By David Tuller, DrPH
The Journal of Orthopaedic & Sports Physical Therapy recently published an editorial called “Humility and Acceptance: Working Within Our Limits With Long COVID and Myalgic Encephalomyelitis/ Chronic Fatigue Syndrome.” The editorial emerged from a collaboration between rehabilitation specialists and patients, mostly from Canada. It confronts the conundrum of whether those experiencing what is called Long COVID should be advised to exercise, explicitly linking the issue to the history of misguided interventions for ME/CFS and the symptom of post-exertional malaise.
It is indisputable that people can become deconditioned during post-viral convalescence, to a surprising degree. Thirty years ago, a bout of bronchitis that lasted a couple of weeks left me exhausted and winded for what seemed like months. I was shocked at how debilitated I was. And as I gradually regained my strength, I gradually did more and returned to my former level of fitness. I didn’t need a rehabilitation program, other than some initial reassurance from my doctor that what I was experiencing was well within the parameters of a normal recovery.
The presumption behind the recommendation of graded exercise therapy in ME/CFS is that patients are deconditioned the same way I was post-bronchitis. Yet they get stuck in that phase because they mis-interpret their symptoms as arising from something more insidious and dangerous—specifically, underlying pathophysiological processeses–and spend too much time in bed. Within this framework, a program of slow increases in activity has been posited to lead to improvement and full recovery from ME/CFS.
Simon Decary, the lead author of the JOSPT editorial, is a physiotherapist and assistant professor of rehabilitation at the University of Sherbrooke, in Quebec. I asked him about his interest in this area and how the editorial came about. He began working with hospitalized COVID-19 patients last year, he said, and then became involved in efforts to develop rehab programs with an exercise-based approach.
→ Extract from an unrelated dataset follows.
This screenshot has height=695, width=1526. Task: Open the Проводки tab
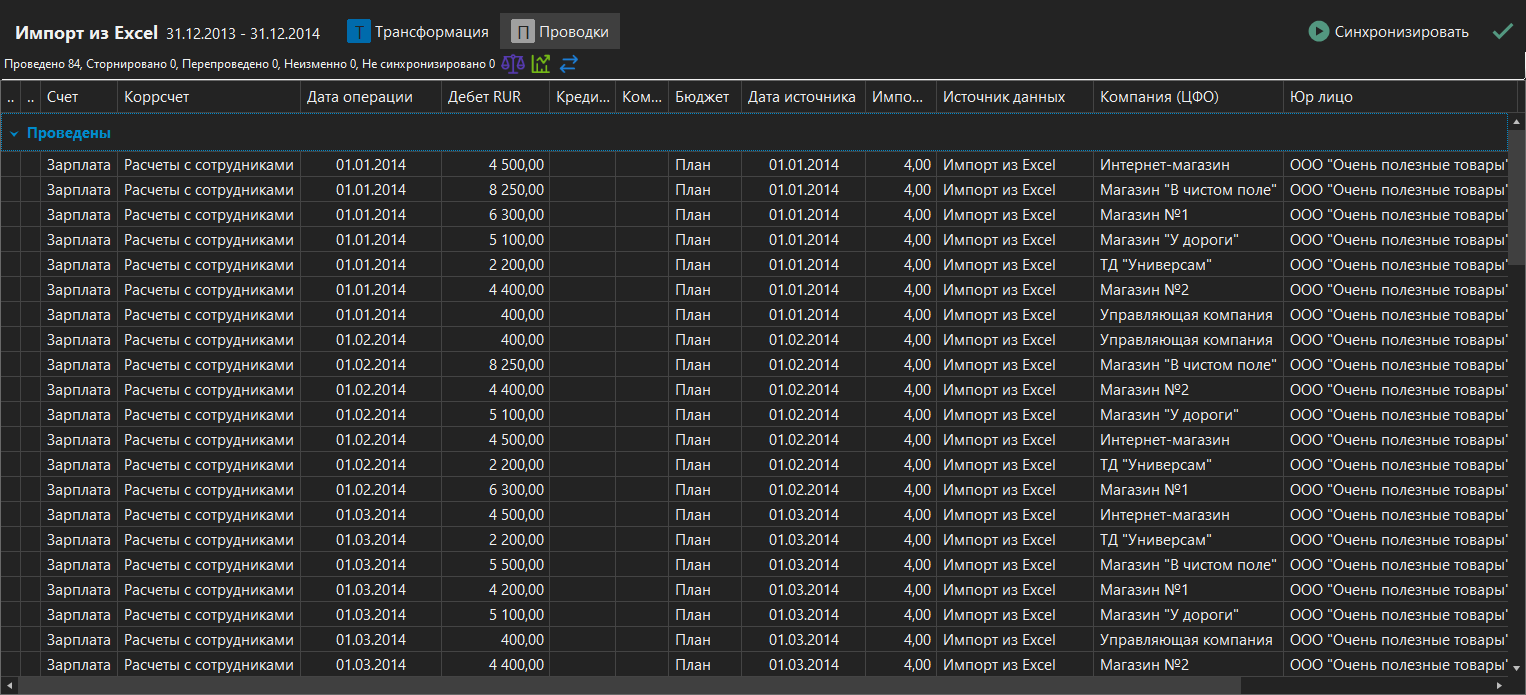(560, 32)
During that process, he was contacted by ME/CFS and Long COVID patients who explained to him about the symptom of post-exertional malaise. He reviewed the PACE trial and related research and recognized that it provided a deeply flawed body of evidence. Here’s what he said:
“I took the time to read everything that was sent to me about PACE etc. As a researcher in patient-centred care, I was and still am traumatized by what I read. A small group of clinicians realized that our colleagues were doing nonsense with patients all over again and that the evidence could not keep up with the speed at which clinicians were implementing exercise-based therapy. So we asked patients to design the safety message: “What would you have liked to know at the beginning of your disease that you “think could have prevented at least some disabilities?” This is how the editorial came to be.”
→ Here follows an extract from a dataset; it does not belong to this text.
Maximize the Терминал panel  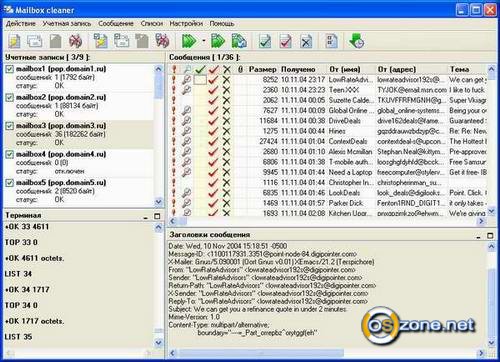click(157, 216)
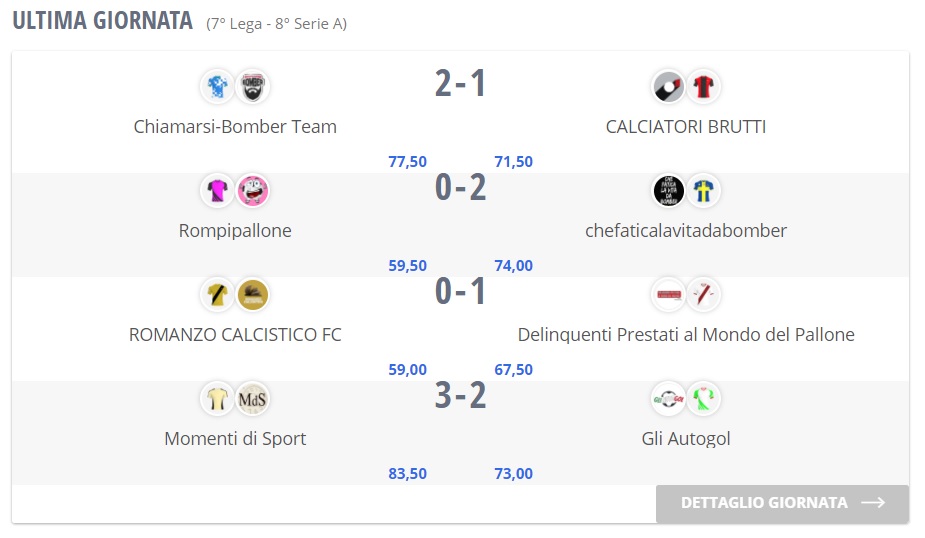Click the Delinquenti Prestati al Mondo del Pallone name
925x538 pixels.
click(686, 335)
Here’s a key passage from the editorial:
Postexertional malaise manifests as an abnormal physiological response to physical or cognitive exertion. It can be triggered after a daily activity, such as a shower, and result in a severe combination of flu-like and neurological symptoms and crushing fatigue. In most patients, the onset of PEM is often delayed by 24 to 72 hours, followed by unpredictable se- verity of immune, neurological, cognitive, and gastrointestinal symptoms that may persist for days, weeks, or permanently. Anecdotes of PEM are emerging from people living with long COVID…Clinicians may be promoting a dangerous message that could lead people with long COVID down a path of endless cycles of over- exertion and relapse.
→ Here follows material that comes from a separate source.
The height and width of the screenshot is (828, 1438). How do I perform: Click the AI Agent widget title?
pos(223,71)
The editorial highlights data from surveys of Long COVID patients in which significant numbers reported deterioration after exertion. To be sure, it is hard to tell from questionnaire whether all of those reporting such difficulty have what is defined in ME/CFS as PEM. But even assuming biases in the data, it is clear that the phenomenon is not unknown among the wave of Long COVID patients. Given that, advising caution in dispensing guidance about exercise is certainly warranted. The editorial recommends pacing and suggests that clinicians monitor patients for PEM using the DePaul Symptom Questionnaire.
One of the infuriating aspects of the whole debate is how those who promote the psychogenic paradigm for ME/CFS treatment—and by extension for Long COVID as well—presume that critics are motivated by a lack of understanding of mind-body interactions and a prejudice against psychiatry. This notion is unjustified and insulting. The research behind the psychogenic approach has been exposed as subpar and the results are not actionable.
It is understandable that those who have invested their reputations and careers in it have trouble accepting what has happened, and why. If they need help in coping, they should certainly seek it out. But public health authorities should not rely on their misguided and poorly designed “science” for solutions. And as this cogent editorial suggests, it is unacceptable to inflict these bogus results on patients seeking legitimate medical care.